Well really didn't have problems we were at 2 different areas in life she is 37 and I am 51 this year would have made 15 years of marriage. I talked to some tam folks by email that helped alot. Thanks it's a lot worse in person  lol
_Posted via Mobile Device_


----------



## GTdad (Aug 15, 2011)

Yeah, I didn't know either. But glad to see that you're handling things as well as can be expected.


----------



## In_The_Wind (Feb 17, 2012)

Thanks GT YES I did the do it yourself Texas uncontested divorce first time I was the plaintive , it was pretty easy since we agreed on everything. 
_Posted via Mobile Device_


----------



## Holland (Aug 20, 2012)

Well Howdy to you too.

51 is a great age to be alive and kicking, enjoy the dating scene and life in general.


----------



## In_The_Wind (Feb 17, 2012)

Ty Holland I happen to work with about 2500 school teachers and news travels fast  so I haven't had a hard time with things you might say .
_Posted via Mobile Device_


----------



## Jellybeans (Mar 8, 2011)

I also did not know you were going through a divorce. 

Glad to hear you are moving on though.



In_The_Wind said:


> Well really didn't have problems we were at 2 different areas in life she is 37 and I am 51


So, did the age difference get to be a problem? Expand, please.


----------



## In_The_Wind (Feb 17, 2012)

Well I think so, the ex comes to me and says hey this summer I would like to sell the house and move back home as I am missing my grandmother. I said ok at first then I got to thinking about it and I really like where we currently live, we have been here 15 yrs and our daughter's have all kinds of friends, activities, etc. We are both from the same general area the problem for me is that my home town now has like 500k people and a lot of crime, gangs, etc it doesn't appeal to me at all. Anyway I thought about commuting and decided that I didn't want to travel 300 miles every weekend.

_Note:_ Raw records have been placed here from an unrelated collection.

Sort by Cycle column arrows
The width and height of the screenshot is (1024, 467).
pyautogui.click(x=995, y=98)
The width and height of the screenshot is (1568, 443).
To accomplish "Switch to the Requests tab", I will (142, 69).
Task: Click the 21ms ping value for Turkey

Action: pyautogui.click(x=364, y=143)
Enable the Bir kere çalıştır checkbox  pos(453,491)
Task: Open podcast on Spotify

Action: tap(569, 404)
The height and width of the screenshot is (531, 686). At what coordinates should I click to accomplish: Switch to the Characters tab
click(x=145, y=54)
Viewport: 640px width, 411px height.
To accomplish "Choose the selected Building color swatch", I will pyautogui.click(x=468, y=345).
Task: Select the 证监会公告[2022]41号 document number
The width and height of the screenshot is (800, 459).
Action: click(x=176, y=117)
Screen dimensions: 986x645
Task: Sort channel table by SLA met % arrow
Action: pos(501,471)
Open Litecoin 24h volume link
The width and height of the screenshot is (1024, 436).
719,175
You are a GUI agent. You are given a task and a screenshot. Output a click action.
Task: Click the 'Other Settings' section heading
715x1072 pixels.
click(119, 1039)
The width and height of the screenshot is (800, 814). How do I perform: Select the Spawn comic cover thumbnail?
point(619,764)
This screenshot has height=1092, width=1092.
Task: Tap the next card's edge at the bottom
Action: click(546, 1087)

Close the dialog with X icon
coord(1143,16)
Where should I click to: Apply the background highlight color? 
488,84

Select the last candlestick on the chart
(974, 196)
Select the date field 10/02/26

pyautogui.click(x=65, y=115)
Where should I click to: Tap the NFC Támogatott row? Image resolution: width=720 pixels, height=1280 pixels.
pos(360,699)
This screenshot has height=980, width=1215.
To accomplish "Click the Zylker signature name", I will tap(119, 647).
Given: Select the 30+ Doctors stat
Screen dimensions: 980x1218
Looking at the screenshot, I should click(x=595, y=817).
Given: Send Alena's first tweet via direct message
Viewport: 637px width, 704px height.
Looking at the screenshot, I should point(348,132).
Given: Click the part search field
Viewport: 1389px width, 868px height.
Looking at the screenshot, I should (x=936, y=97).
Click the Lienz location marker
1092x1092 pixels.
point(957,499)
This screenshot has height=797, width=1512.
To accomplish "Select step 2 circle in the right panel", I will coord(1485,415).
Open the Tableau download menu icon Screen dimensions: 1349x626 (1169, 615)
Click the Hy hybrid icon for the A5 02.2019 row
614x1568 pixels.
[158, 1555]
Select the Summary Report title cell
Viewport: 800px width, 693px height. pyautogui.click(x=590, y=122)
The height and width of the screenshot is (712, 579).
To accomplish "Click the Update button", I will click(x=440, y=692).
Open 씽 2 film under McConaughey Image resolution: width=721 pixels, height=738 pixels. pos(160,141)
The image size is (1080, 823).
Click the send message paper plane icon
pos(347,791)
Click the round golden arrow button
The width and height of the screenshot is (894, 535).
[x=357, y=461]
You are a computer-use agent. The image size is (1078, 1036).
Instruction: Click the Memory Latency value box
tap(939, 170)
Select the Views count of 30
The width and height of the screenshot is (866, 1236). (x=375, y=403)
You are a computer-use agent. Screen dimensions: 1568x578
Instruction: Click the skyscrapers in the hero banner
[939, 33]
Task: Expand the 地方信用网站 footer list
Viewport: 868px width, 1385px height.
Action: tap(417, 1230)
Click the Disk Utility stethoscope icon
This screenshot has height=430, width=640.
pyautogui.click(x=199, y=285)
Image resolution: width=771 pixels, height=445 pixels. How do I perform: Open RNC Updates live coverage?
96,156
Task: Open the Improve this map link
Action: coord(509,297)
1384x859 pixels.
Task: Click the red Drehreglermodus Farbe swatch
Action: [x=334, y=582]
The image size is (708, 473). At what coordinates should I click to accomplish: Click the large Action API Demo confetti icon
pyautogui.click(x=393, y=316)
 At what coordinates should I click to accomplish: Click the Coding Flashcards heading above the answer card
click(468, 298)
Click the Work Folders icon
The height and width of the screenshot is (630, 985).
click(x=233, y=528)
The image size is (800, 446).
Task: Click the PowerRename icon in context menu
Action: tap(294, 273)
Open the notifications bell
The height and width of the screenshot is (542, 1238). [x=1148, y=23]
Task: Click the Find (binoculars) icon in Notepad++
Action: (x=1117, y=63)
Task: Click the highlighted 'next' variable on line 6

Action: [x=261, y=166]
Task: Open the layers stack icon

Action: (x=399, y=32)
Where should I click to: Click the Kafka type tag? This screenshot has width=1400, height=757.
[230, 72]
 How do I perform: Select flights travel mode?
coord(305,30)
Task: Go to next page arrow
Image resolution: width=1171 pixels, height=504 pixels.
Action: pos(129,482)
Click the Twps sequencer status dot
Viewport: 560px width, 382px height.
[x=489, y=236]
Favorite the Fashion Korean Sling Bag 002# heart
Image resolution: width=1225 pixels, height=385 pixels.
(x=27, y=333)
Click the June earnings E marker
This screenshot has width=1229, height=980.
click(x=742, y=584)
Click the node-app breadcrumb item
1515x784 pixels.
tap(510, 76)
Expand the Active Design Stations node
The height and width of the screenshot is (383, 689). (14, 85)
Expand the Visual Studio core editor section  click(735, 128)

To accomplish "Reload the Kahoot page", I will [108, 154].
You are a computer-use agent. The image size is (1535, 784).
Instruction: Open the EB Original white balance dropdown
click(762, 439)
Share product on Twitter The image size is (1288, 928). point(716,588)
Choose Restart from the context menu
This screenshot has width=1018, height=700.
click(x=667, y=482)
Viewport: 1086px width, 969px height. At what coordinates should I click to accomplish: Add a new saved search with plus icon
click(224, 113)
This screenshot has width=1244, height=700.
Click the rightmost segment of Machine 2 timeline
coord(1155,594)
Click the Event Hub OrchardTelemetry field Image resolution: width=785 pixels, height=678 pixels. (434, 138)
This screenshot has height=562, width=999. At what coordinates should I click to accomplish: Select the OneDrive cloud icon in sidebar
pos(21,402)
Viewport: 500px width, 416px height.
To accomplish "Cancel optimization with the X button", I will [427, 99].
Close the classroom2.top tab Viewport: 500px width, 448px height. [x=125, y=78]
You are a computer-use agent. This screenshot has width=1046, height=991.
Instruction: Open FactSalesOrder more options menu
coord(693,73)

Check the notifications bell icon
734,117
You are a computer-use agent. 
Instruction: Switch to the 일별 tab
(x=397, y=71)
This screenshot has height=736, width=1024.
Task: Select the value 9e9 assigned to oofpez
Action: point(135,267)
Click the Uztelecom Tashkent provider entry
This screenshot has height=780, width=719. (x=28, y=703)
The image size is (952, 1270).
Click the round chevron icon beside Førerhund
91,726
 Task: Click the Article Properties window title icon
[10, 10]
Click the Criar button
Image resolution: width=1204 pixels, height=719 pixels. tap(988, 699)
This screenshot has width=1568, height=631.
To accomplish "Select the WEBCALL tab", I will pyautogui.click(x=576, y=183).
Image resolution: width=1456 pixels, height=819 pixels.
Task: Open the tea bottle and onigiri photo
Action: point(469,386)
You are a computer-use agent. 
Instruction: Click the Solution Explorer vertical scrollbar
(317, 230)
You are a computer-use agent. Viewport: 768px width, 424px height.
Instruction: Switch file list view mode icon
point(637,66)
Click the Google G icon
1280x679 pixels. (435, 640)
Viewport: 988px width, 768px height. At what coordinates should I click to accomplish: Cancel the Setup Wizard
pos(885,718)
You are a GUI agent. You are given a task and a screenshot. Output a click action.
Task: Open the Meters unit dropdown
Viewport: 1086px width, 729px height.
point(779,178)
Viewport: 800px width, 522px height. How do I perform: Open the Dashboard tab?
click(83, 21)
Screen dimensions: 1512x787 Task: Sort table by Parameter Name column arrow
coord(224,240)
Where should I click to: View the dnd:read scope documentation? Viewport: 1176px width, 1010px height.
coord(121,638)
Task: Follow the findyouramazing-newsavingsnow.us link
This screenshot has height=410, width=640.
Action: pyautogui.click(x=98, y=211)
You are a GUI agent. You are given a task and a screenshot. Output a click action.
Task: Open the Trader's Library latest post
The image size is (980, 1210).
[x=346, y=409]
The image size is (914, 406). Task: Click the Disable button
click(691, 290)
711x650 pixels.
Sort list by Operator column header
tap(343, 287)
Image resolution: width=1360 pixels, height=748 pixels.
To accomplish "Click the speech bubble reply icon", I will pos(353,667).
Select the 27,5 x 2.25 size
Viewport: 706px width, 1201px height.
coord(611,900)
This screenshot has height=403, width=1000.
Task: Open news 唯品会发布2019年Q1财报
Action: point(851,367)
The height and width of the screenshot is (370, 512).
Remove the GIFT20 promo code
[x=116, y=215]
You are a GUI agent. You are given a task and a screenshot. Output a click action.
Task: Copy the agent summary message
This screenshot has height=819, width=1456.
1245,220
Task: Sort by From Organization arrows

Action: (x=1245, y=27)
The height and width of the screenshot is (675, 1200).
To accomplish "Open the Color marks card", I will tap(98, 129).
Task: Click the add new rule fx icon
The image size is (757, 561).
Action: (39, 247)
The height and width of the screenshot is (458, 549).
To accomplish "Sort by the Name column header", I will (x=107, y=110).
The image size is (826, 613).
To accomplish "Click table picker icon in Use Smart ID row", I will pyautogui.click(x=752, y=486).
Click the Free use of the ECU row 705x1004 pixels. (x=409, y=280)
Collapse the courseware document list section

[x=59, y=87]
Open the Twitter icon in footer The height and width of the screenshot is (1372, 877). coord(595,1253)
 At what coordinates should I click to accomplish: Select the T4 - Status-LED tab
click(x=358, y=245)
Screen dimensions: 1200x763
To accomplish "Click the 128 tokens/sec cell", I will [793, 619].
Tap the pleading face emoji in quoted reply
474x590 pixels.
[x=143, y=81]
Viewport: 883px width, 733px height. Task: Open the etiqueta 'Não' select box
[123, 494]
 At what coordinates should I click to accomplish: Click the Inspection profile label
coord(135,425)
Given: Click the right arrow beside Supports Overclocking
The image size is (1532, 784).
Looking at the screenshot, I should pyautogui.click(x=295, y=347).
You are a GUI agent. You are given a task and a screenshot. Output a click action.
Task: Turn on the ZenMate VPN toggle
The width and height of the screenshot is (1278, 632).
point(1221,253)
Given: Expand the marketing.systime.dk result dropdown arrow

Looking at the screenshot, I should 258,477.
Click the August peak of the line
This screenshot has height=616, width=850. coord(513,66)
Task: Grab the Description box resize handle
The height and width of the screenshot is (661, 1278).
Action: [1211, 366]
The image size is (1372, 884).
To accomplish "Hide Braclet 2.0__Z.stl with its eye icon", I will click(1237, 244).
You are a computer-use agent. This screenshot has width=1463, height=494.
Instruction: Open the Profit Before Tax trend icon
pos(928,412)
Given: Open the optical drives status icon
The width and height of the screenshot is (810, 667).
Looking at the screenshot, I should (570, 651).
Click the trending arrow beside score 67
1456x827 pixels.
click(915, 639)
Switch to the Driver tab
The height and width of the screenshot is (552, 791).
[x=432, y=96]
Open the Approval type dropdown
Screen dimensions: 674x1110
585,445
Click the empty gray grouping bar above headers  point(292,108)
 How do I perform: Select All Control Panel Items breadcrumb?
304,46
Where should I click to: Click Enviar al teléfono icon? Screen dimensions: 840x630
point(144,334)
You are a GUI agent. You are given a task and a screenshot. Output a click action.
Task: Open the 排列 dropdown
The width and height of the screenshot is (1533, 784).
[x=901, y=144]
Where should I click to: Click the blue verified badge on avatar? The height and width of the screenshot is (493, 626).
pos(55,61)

I work as a administrator for a local school district and in 9 years I could retire if I wanted too. My previous boss who is working at another school district came after me last year and made me a great offer to come and work for him. I showed my boss the offer and they not only matched his offer but exceed it thus putting me out of the market so to speak. Meaning any offer I received in the future would more than likely not even come close to what I am currently making. I could always go to private Industry however I would have to work until I am in my 70s which doesn't appeal to me at all. The Texas teacher retirement program basically pays 80% of your highest 3 yr average salary as a monthly check so you can see why I would want to stay in the system. Retire at 60 and making close to 6 figures yearly or take my chances with who knows what. 
I could force her to stay but she would just get a resentment etc and we would end up divorced anyway. 
So I told her that I didn't want to commute or live in our respective hometowns or even close to them nor did I want a long distance marriage. 
I felt the best option if she is so bound and determined to move back was to divorce and she agreed. 
So we have been going through a amicable divorce and have worked out a fair settlement for child support and other assets she isn't touching my retirement and I am not fighting her to move the kids.160 miles away. Because in Texas that is not allowed unless both parties agree.
As far as child visitation we will meet halfway to drop off and recieve once a month during the school year and during the summers they will stay with me full time as I am basically off.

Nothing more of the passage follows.